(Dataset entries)

################

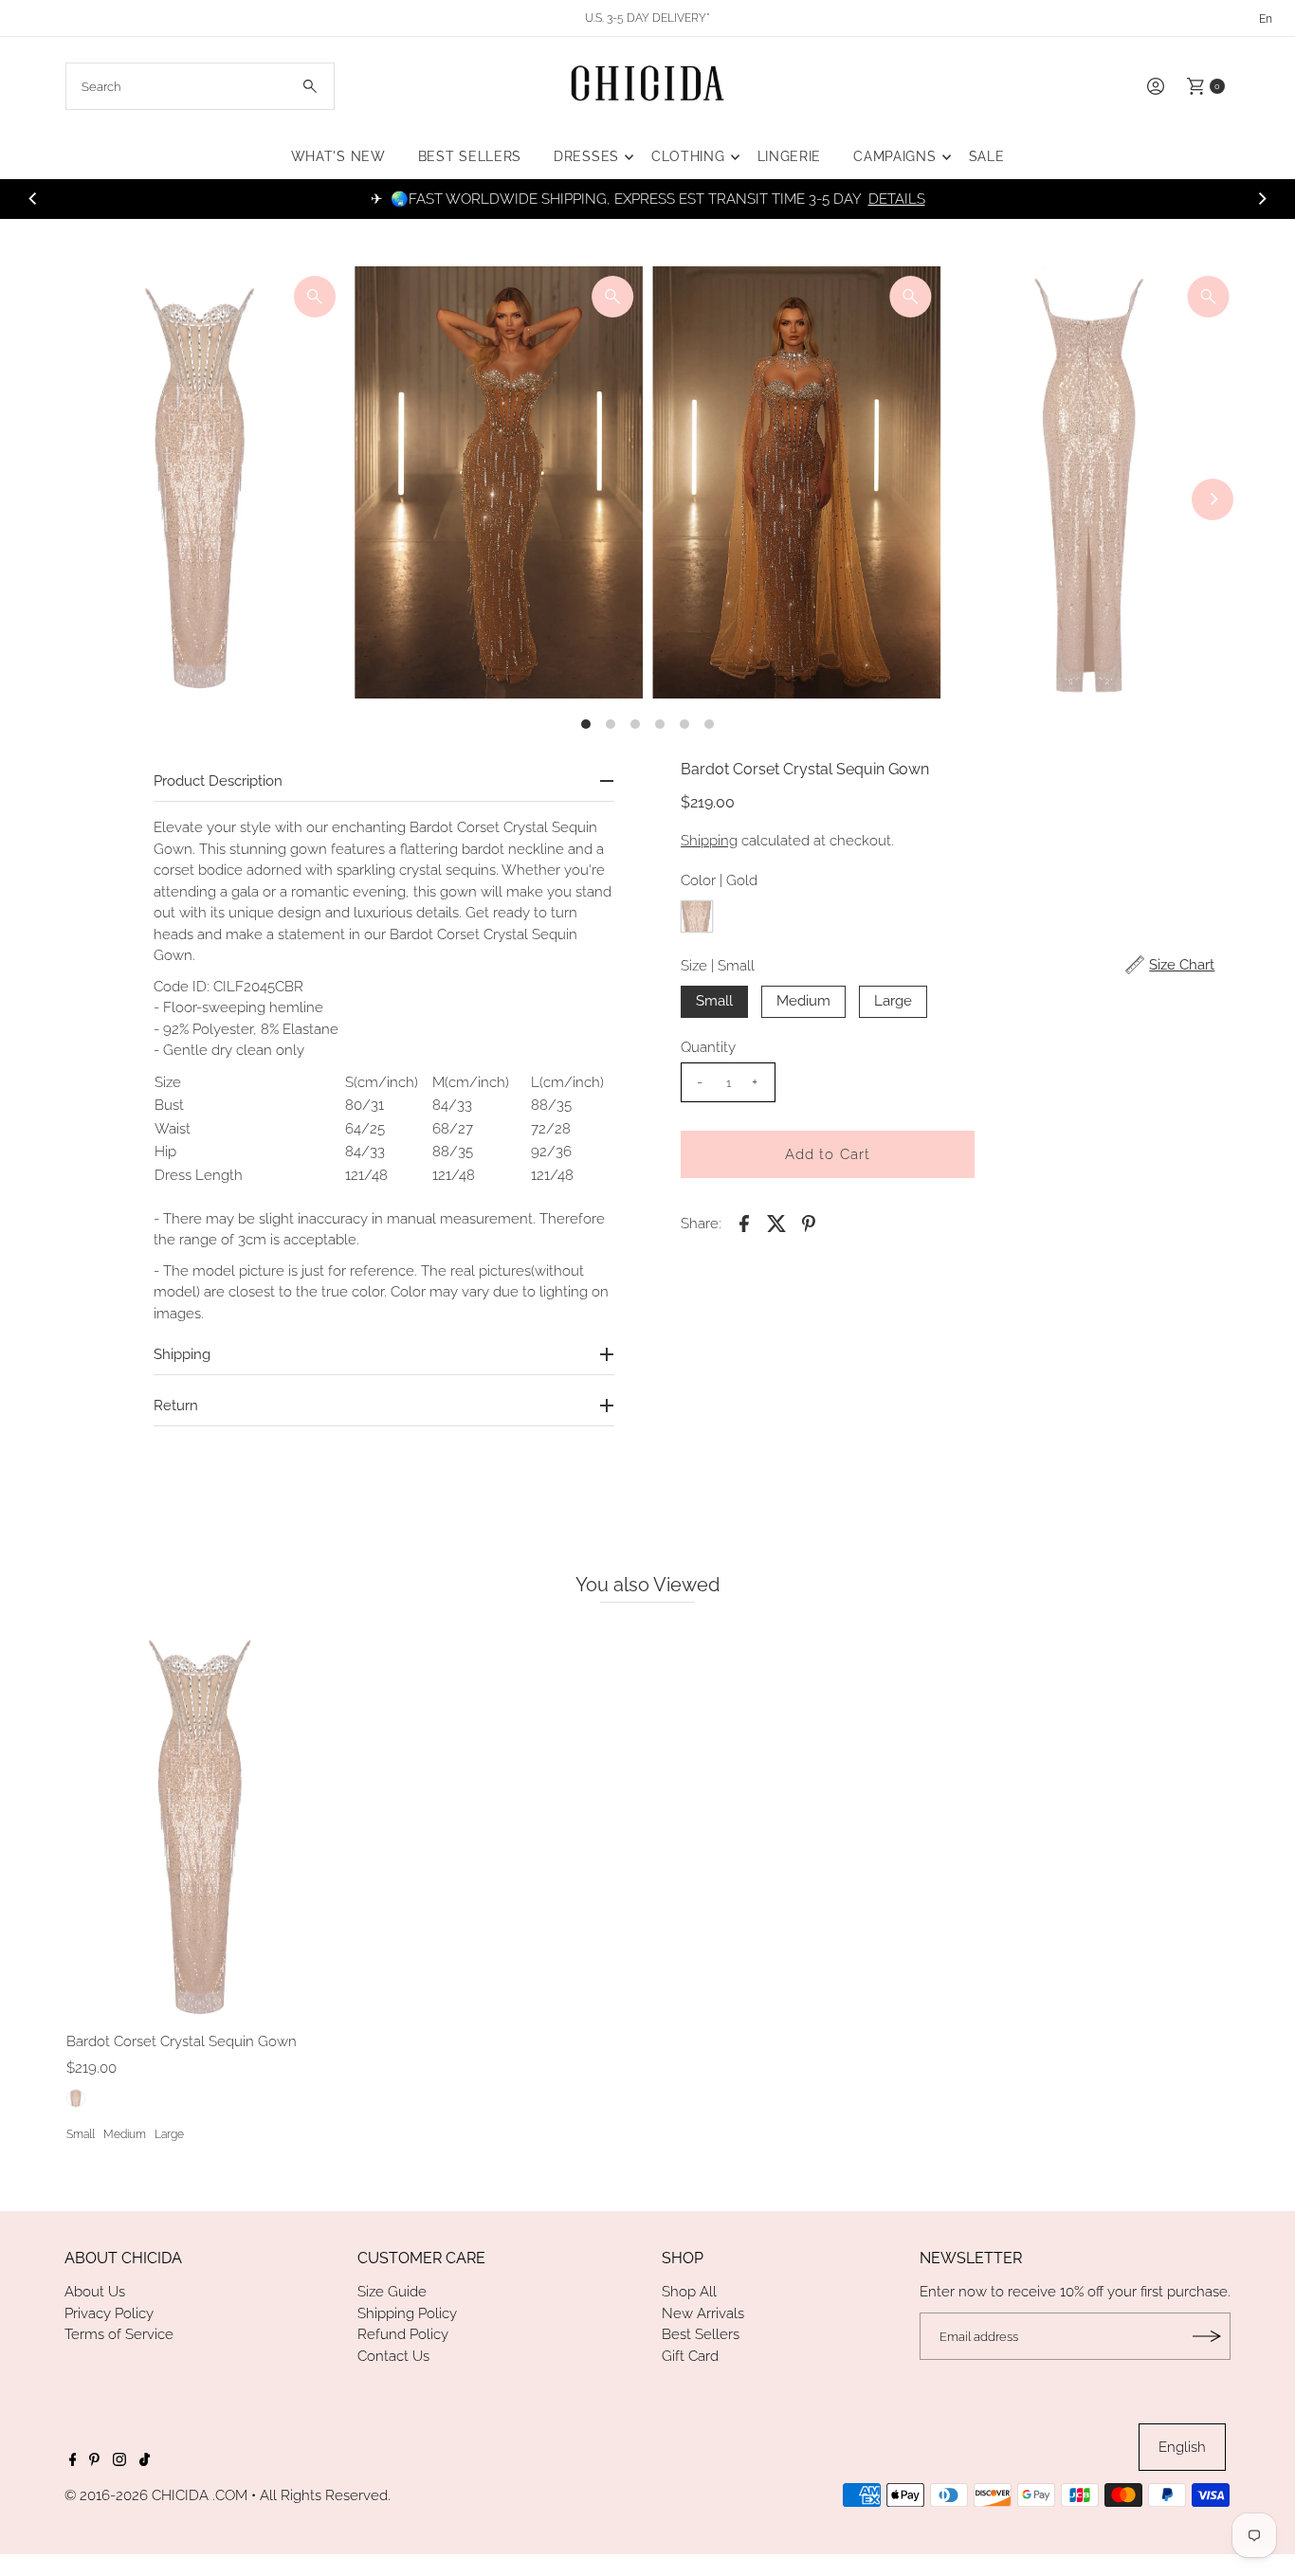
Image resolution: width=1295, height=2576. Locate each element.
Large (893, 1000)
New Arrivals (703, 2313)
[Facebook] (73, 2461)
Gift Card (690, 2356)
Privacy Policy (109, 2313)
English (1182, 2447)
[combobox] (200, 86)
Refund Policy (402, 2334)
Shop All (689, 2291)
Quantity (708, 1047)
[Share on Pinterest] (808, 1222)
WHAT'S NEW (338, 156)
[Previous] (33, 199)
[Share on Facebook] (744, 1222)
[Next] (1262, 199)
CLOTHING (688, 156)
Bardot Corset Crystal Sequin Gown (181, 2041)
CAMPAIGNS (894, 156)
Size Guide (392, 2291)
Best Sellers (700, 2334)
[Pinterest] (94, 2461)
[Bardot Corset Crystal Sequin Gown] (201, 1821)
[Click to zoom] (315, 296)
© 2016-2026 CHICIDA (136, 2495)
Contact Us (393, 2356)
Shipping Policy (407, 2313)
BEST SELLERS (469, 156)
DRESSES (586, 156)
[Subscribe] (1207, 2336)
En (1265, 19)
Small (714, 1000)
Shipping (709, 840)
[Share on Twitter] (776, 1222)
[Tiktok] (144, 2461)
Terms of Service (118, 2334)
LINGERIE (789, 156)
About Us (94, 2291)
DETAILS (896, 199)
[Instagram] (119, 2461)
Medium (803, 1000)
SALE (987, 156)
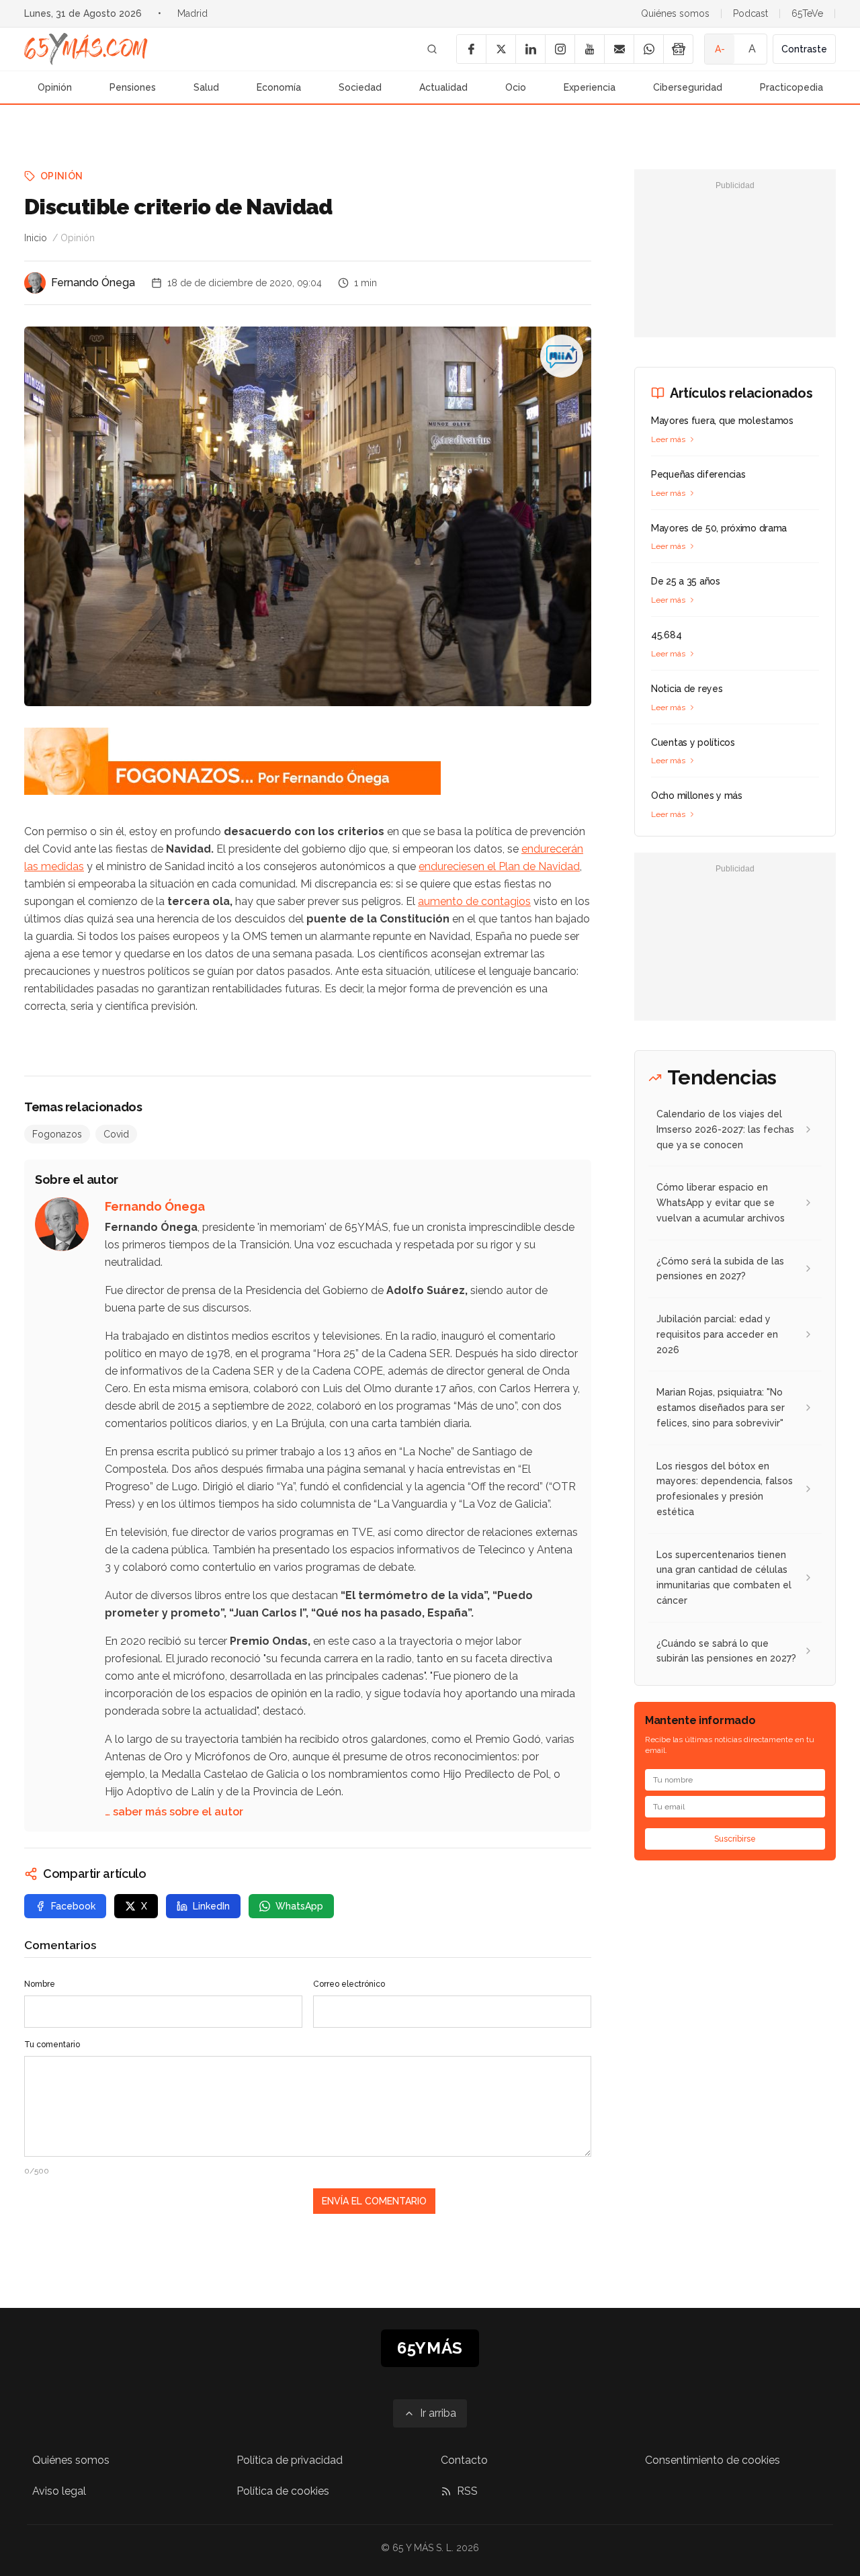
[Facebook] (471, 49)
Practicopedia (791, 87)
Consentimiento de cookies (712, 2460)
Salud (206, 87)
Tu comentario (52, 2044)
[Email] (619, 49)
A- (720, 49)
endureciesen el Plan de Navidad (499, 866)
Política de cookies (282, 2491)
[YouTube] (589, 49)
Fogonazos (57, 1134)
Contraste (804, 49)
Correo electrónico (349, 1984)
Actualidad (443, 87)
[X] (500, 49)
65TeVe (807, 13)
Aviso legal (59, 2491)
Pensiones (133, 87)
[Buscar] (432, 49)
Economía (279, 87)
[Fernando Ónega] (35, 283)
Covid (116, 1134)
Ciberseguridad (687, 87)
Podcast (750, 13)
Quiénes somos (675, 13)
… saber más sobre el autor (174, 1811)
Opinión (55, 87)
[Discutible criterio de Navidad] (561, 356)
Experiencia (589, 87)
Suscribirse (735, 1839)
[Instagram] (559, 49)
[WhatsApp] (648, 49)
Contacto (464, 2460)
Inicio (35, 237)
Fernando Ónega (93, 282)
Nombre (39, 1984)
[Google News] (678, 49)
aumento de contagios (474, 901)
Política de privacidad (289, 2460)
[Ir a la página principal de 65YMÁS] (86, 49)
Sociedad (360, 87)
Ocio (515, 87)
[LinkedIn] (530, 49)
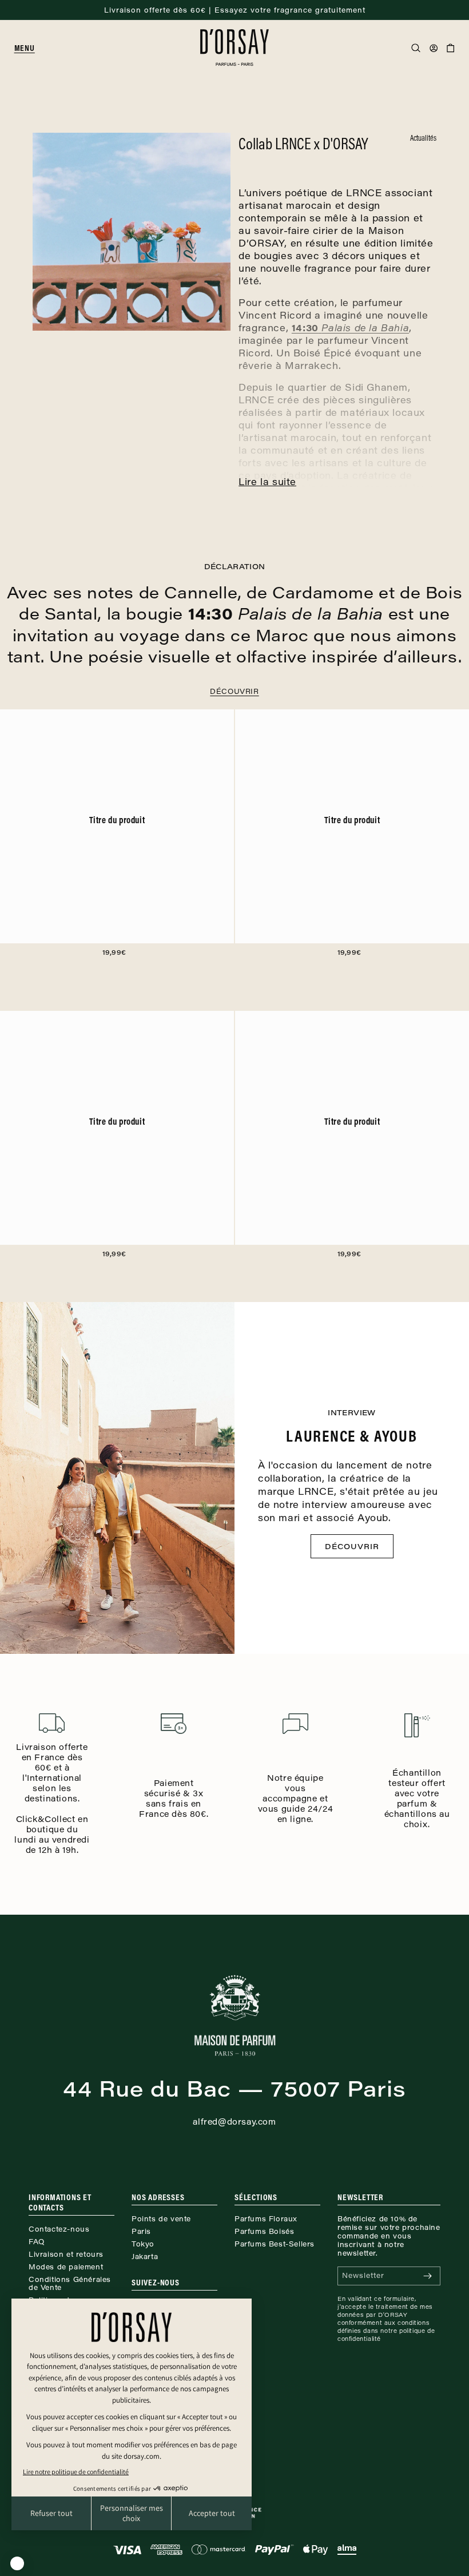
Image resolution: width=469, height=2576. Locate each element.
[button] (29, 48)
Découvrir (234, 691)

################

■ ACTIVITY
The reply needs to repeat exactly the line containing "[Share on Twitter] (776, 1222)" and each line after it, through the final line of the entries above, and to skip the pictures.

■ TASK OUTPUT
[Share on Twitter] (776, 1222)
[Tiktok] (144, 2461)
Terms of Service (118, 2334)
LINGERIE (789, 156)
About Us (94, 2291)
DETAILS (896, 199)
[Instagram] (119, 2461)
Medium (803, 1000)
SALE (987, 156)
[Facebook] (471, 49)
Practicopedia (791, 87)
Consentimiento de cookies (712, 2460)
Salud (206, 87)
Tu comentario (52, 2044)
[Email] (619, 49)
A- (720, 49)
endureciesen el Plan de Navidad (499, 866)
Política de cookies (282, 2491)
[YouTube] (589, 49)
Fogonazos (57, 1134)
Contraste (804, 49)
Correo electrónico (349, 1984)
Actualidad (443, 87)
[X] (500, 49)
65TeVe (807, 13)
Aviso legal (59, 2491)
Pensiones (133, 87)
[Buscar] (432, 49)
Economía (279, 87)
[Fernando Ónega] (35, 283)
Covid (116, 1134)
Ciberseguridad (687, 87)
Podcast (750, 13)
Quiénes somos (675, 13)
… saber más sobre el autor (174, 1811)
Opinión (55, 87)
[Discutible criterio de Navidad] (561, 356)
Experiencia (589, 87)
Suscribirse (735, 1839)
[Instagram] (559, 49)
[WhatsApp] (648, 49)
Contacto (464, 2460)
Inicio (35, 237)
Fernando Ónega (93, 282)
Nombre (39, 1984)
[Google News] (678, 49)
aumento de contagios (474, 901)
Política de privacidad (289, 2460)
[Ir a la página principal de 65YMÁS] (86, 49)
Sociedad (360, 87)
Ocio (515, 87)
[LinkedIn] (530, 49)
Image resolution: width=469, height=2576. Locate each element.
[button] (29, 48)
Découvrir (234, 691)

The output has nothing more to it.